THE DATA:
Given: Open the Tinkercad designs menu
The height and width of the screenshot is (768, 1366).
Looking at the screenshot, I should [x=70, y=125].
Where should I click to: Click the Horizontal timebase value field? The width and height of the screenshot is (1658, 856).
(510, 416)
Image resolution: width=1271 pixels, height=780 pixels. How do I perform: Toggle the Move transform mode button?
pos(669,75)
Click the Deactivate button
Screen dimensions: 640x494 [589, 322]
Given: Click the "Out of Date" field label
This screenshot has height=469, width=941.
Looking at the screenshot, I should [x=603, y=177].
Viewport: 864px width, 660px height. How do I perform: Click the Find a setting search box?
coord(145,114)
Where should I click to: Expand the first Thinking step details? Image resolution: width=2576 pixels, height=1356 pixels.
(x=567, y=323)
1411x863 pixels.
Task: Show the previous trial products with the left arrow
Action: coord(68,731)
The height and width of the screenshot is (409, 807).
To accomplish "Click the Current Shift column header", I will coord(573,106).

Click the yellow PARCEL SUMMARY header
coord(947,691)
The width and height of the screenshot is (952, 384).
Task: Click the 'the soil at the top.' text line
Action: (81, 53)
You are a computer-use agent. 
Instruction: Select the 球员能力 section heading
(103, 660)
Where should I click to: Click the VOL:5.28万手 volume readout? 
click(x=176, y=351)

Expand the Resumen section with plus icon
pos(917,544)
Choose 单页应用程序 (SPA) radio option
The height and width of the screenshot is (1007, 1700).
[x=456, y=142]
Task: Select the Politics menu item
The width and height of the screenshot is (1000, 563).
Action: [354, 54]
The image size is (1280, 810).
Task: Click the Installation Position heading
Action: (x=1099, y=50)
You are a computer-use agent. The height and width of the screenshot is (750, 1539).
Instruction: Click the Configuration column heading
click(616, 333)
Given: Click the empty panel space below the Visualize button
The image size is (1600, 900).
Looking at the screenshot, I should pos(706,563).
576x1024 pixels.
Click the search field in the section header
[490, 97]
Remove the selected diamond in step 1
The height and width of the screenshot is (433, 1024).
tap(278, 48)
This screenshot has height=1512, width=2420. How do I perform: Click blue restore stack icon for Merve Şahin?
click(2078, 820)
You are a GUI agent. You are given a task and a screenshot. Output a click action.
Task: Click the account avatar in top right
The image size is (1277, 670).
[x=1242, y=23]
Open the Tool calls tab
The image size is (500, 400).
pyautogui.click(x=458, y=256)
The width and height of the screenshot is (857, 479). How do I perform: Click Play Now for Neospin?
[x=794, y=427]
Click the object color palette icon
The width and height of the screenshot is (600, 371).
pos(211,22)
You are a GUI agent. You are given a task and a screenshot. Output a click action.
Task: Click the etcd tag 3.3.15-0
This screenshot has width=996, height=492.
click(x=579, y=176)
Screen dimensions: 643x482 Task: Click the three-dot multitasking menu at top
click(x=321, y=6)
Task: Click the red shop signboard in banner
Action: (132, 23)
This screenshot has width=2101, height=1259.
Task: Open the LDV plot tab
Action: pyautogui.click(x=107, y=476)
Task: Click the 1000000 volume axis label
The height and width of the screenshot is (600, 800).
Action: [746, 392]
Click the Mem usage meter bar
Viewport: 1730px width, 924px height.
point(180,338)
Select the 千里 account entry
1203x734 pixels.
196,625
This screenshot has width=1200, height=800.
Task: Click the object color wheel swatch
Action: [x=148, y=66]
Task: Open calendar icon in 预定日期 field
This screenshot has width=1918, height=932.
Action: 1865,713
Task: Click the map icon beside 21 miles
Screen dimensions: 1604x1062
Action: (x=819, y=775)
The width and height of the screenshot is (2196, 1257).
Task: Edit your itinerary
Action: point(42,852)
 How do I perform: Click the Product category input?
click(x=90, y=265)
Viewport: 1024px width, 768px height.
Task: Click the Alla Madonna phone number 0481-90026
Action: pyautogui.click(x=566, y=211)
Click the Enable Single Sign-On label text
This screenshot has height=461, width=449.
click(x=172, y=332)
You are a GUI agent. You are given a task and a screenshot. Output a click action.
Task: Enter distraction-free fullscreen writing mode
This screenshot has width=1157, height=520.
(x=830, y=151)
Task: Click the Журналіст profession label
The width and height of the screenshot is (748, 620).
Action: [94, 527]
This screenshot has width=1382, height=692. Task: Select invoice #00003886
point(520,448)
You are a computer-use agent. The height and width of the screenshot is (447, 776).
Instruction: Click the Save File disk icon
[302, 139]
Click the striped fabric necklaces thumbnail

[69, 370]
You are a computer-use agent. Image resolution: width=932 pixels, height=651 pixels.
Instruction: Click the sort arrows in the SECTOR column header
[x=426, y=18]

TASK OBJECTIVE:
The line containing "You are a computer-use agent. Image" opens the range, and the last line of the entries closes it; copy that range exactly.

SOLUTION TO THIS EXERCISE:
You are a computer-use agent. Image resolution: width=932 pixels, height=651 pixels.
Instruction: Click the sort arrows in the SECTOR column header
[x=426, y=18]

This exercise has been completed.